Seriously. These are our romantic leads. Constantly fighting, scowling, and miserable. Sigh…
There are plenty of couples out there in the world like this one. They bicker, they bore each other, they annoy each other, they delight each other. I couldn’t stand them. At first, it was kinda cute. Love at first sight and all. The way they came together through a series of coincidences was nicely played out. Then the dreaded love-triangle. It was painful. Then at last the couple finally gets some time to themselves and I’m watching their “romantic” get away to another city thinking… ugh. How horribly realistic. I personally just don’t understand couples like this. Is there anything going on in this skulls other than the present moment? The analogy of the goldfish was not lost on me.
I don’t mind G rated romances if I can feel the passion between the characters. This drama left me cold and my palms get sweaty just thinking about all that hand holding. Where is the love? Grade school kids get more action than this under the slide. We don’t even get a chaste kiss on the cheek. Just hand holding.
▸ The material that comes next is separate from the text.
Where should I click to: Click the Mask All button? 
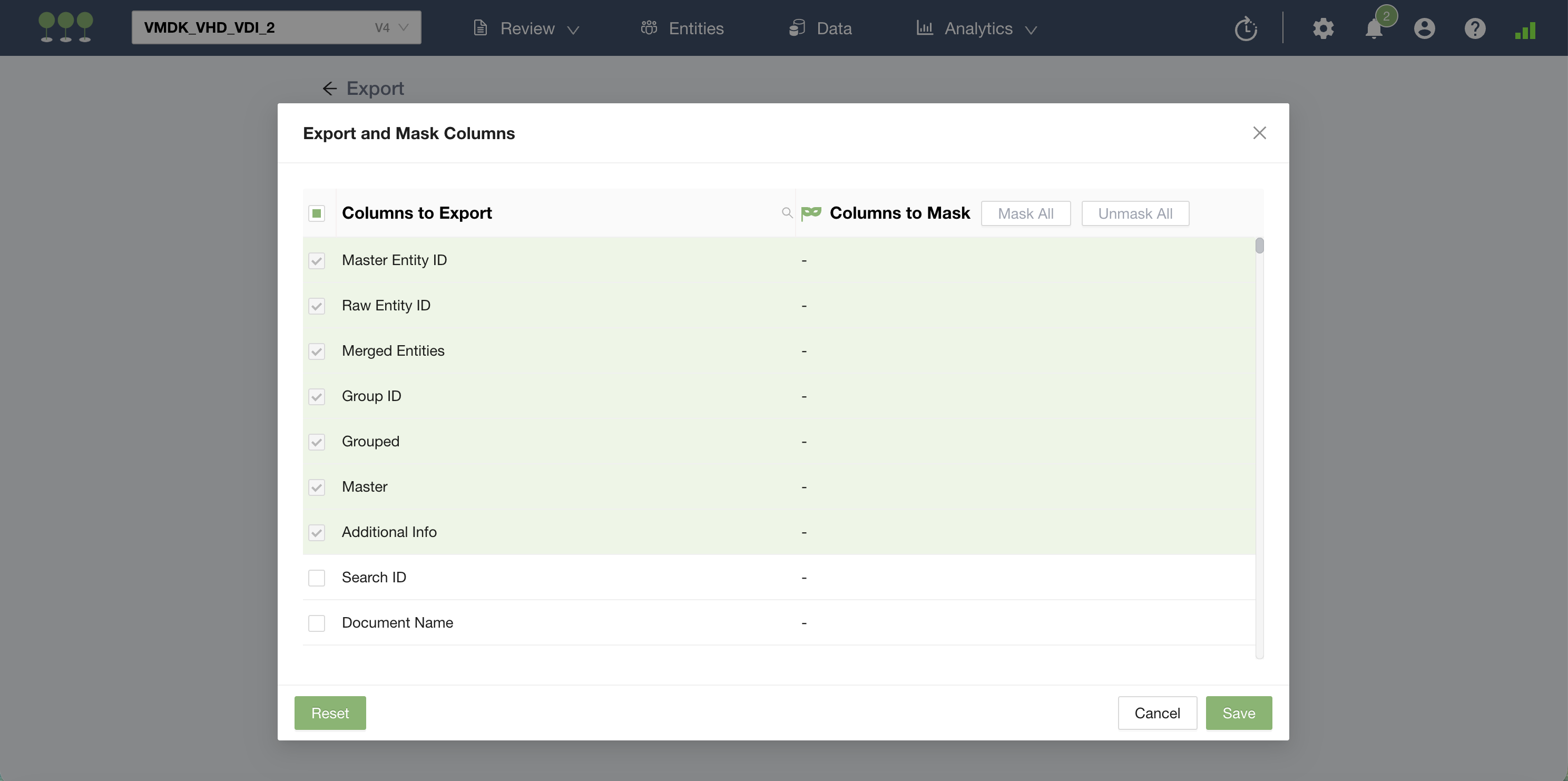click(1025, 213)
Lots… and lots… and lots… of hand holding. And an occasion hug. These two even had an impassioned argument over whether or not she should start spending the night… and then they slept together. Sleeping. Went to bed fully clothed, woke up fully clothed. If we are to imagine anything whatsoever happened, we need at least a discarded sock. Hated it.
I confess, I didn’t really like Boksu, our lead male. Boksu was fun when hanging out with his little brother and his buddies at the action school. He was an immature mess around women, though, but they loved him anyways. His wishy-washy two timing pissed me off. Since he had a possibly terminal disease, I cut him some slack, but even a brain tumor didn’t rescue his personality. I think I probably would have been happy with Boksu if I had not just fallen in love with the same actor playing Dr. Kkang. He was flawless in Dr. Kkang. Did my love for Dr. Kkang ruin my love for Boksu? The probability is high.
So, I give it a shrug. A “meh.” An “It’s kinda cool. Kinda.” A weak thumbs up.
Watch Dr. Kkang instead. Watch Padam Padam if you want to see a man with cancer fall in love. Watch… well, something else. That’s my recommendation.